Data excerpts

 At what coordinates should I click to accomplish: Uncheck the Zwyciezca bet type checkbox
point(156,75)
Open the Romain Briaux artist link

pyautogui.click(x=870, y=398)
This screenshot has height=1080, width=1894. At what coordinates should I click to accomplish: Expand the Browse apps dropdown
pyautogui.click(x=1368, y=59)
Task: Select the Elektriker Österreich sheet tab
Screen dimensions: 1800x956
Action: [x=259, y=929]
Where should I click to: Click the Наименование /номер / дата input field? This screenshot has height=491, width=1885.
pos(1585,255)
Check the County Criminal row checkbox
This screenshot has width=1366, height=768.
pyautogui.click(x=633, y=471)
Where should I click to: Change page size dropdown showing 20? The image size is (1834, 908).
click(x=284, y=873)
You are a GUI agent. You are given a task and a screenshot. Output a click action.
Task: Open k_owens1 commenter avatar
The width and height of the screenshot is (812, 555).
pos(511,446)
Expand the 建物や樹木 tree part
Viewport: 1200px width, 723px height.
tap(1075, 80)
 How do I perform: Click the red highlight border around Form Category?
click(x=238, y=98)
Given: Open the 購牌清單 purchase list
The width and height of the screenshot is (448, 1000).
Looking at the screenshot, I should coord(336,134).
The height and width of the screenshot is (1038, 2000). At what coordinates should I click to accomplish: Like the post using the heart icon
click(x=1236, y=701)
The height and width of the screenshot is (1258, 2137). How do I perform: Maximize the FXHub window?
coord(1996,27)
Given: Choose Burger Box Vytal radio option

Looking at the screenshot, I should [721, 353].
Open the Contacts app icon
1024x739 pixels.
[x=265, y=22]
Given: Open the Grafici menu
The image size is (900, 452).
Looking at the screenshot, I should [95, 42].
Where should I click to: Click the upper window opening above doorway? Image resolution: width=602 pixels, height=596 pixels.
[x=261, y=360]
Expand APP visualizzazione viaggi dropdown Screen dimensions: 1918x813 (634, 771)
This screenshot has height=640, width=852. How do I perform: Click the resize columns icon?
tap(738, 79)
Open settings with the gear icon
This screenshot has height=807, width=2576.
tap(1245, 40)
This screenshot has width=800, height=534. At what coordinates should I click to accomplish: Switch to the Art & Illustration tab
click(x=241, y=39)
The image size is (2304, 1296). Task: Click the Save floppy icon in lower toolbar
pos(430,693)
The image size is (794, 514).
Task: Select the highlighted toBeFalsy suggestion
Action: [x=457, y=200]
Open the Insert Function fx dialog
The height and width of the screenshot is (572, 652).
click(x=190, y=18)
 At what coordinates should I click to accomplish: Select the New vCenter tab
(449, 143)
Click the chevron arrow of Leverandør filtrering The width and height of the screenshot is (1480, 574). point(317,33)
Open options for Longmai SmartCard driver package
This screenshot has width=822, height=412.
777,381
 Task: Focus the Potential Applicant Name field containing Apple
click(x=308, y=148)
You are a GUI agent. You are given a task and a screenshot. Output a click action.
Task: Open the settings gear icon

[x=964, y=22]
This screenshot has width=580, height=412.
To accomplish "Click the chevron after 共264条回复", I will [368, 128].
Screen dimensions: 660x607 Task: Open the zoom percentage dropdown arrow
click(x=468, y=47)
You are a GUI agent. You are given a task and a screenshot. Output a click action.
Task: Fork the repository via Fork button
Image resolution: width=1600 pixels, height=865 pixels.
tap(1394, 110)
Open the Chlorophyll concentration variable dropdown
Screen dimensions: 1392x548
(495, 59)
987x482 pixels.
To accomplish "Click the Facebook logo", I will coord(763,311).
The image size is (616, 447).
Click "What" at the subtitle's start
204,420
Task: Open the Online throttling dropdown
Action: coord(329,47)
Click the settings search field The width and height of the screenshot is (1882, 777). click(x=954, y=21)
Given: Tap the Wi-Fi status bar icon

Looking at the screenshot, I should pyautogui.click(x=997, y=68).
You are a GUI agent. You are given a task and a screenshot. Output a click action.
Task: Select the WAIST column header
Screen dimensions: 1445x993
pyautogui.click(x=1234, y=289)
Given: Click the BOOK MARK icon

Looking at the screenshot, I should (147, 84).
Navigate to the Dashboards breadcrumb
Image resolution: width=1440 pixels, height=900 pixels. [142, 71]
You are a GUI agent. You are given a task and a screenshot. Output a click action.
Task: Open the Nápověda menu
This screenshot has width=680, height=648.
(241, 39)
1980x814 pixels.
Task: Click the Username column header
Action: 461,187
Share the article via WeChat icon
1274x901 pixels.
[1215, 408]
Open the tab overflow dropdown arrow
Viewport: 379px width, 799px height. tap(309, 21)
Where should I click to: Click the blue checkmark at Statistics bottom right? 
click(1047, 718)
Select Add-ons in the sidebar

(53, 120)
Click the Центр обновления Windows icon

WORK INSTRUCTION:
The records shown above are to be copied exactly, every one of them.

ANSWER BOX:
 At what coordinates should I click to accomplish: Uncheck the Zwyciezca bet type checkbox
point(156,75)
Open the Romain Briaux artist link

pyautogui.click(x=870, y=398)
This screenshot has height=1080, width=1894. At what coordinates should I click to accomplish: Expand the Browse apps dropdown
pyautogui.click(x=1368, y=59)
Task: Select the Elektriker Österreich sheet tab
Screen dimensions: 1800x956
Action: [x=259, y=929]
Where should I click to: Click the Наименование /номер / дата input field? This screenshot has height=491, width=1885.
pos(1585,255)
Check the County Criminal row checkbox
This screenshot has width=1366, height=768.
pyautogui.click(x=633, y=471)
Where should I click to: Change page size dropdown showing 20? The image size is (1834, 908).
click(x=284, y=873)
You are a GUI agent. You are given a task and a screenshot. Output a click action.
Task: Open k_owens1 commenter avatar
The width and height of the screenshot is (812, 555).
pos(511,446)
Expand the 建物や樹木 tree part
Viewport: 1200px width, 723px height.
tap(1075, 80)
 How do I perform: Click the red highlight border around Form Category?
click(x=238, y=98)
Given: Open the 購牌清單 purchase list
The width and height of the screenshot is (448, 1000).
Looking at the screenshot, I should coord(336,134).
The height and width of the screenshot is (1038, 2000). At what coordinates should I click to accomplish: Like the post using the heart icon
click(x=1236, y=701)
The height and width of the screenshot is (1258, 2137). How do I perform: Maximize the FXHub window?
coord(1996,27)
Given: Choose Burger Box Vytal radio option

Looking at the screenshot, I should [721, 353].
Open the Contacts app icon
1024x739 pixels.
[x=265, y=22]
Given: Open the Grafici menu
The image size is (900, 452).
Looking at the screenshot, I should [95, 42].
Where should I click to: Click the upper window opening above doorway? Image resolution: width=602 pixels, height=596 pixels.
[x=261, y=360]
Expand APP visualizzazione viaggi dropdown Screen dimensions: 1918x813 (634, 771)
This screenshot has height=640, width=852. How do I perform: Click the resize columns icon?
tap(738, 79)
Open settings with the gear icon
This screenshot has height=807, width=2576.
tap(1245, 40)
This screenshot has width=800, height=534. At what coordinates should I click to accomplish: Switch to the Art & Illustration tab
click(x=241, y=39)
The image size is (2304, 1296). Task: Click the Save floppy icon in lower toolbar
pos(430,693)
The image size is (794, 514).
Task: Select the highlighted toBeFalsy suggestion
Action: [x=457, y=200]
Open the Insert Function fx dialog
The height and width of the screenshot is (572, 652).
click(x=190, y=18)
 At what coordinates should I click to accomplish: Select the New vCenter tab
(449, 143)
Click the chevron arrow of Leverandør filtrering The width and height of the screenshot is (1480, 574). point(317,33)
Open options for Longmai SmartCard driver package
This screenshot has width=822, height=412.
777,381
 Task: Focus the Potential Applicant Name field containing Apple
click(x=308, y=148)
You are a GUI agent. You are given a task and a screenshot. Output a click action.
Task: Open the settings gear icon

[x=964, y=22]
This screenshot has width=580, height=412.
To accomplish "Click the chevron after 共264条回复", I will [368, 128].
Screen dimensions: 660x607 Task: Open the zoom percentage dropdown arrow
click(x=468, y=47)
You are a GUI agent. You are given a task and a screenshot. Output a click action.
Task: Fork the repository via Fork button
Image resolution: width=1600 pixels, height=865 pixels.
tap(1394, 110)
Open the Chlorophyll concentration variable dropdown
Screen dimensions: 1392x548
(495, 59)
987x482 pixels.
To accomplish "Click the Facebook logo", I will coord(763,311).
The image size is (616, 447).
Click "What" at the subtitle's start
204,420
Task: Open the Online throttling dropdown
Action: coord(329,47)
Click the settings search field The width and height of the screenshot is (1882, 777). click(x=954, y=21)
Given: Tap the Wi-Fi status bar icon

Looking at the screenshot, I should pyautogui.click(x=997, y=68).
You are a GUI agent. You are given a task and a screenshot. Output a click action.
Task: Select the WAIST column header
Screen dimensions: 1445x993
pyautogui.click(x=1234, y=289)
Given: Click the BOOK MARK icon

Looking at the screenshot, I should (147, 84).
Navigate to the Dashboards breadcrumb
Image resolution: width=1440 pixels, height=900 pixels. [142, 71]
You are a GUI agent. You are given a task and a screenshot. Output a click action.
Task: Open the Nápověda menu
This screenshot has width=680, height=648.
(241, 39)
1980x814 pixels.
Task: Click the Username column header
Action: 461,187
Share the article via WeChat icon
1274x901 pixels.
[1215, 408]
Open the tab overflow dropdown arrow
Viewport: 379px width, 799px height. tap(309, 21)
Where should I click to: Click the blue checkmark at Statistics bottom right? 
click(1047, 718)
Select Add-ons in the sidebar

(53, 120)
Click the Центр обновления Windows icon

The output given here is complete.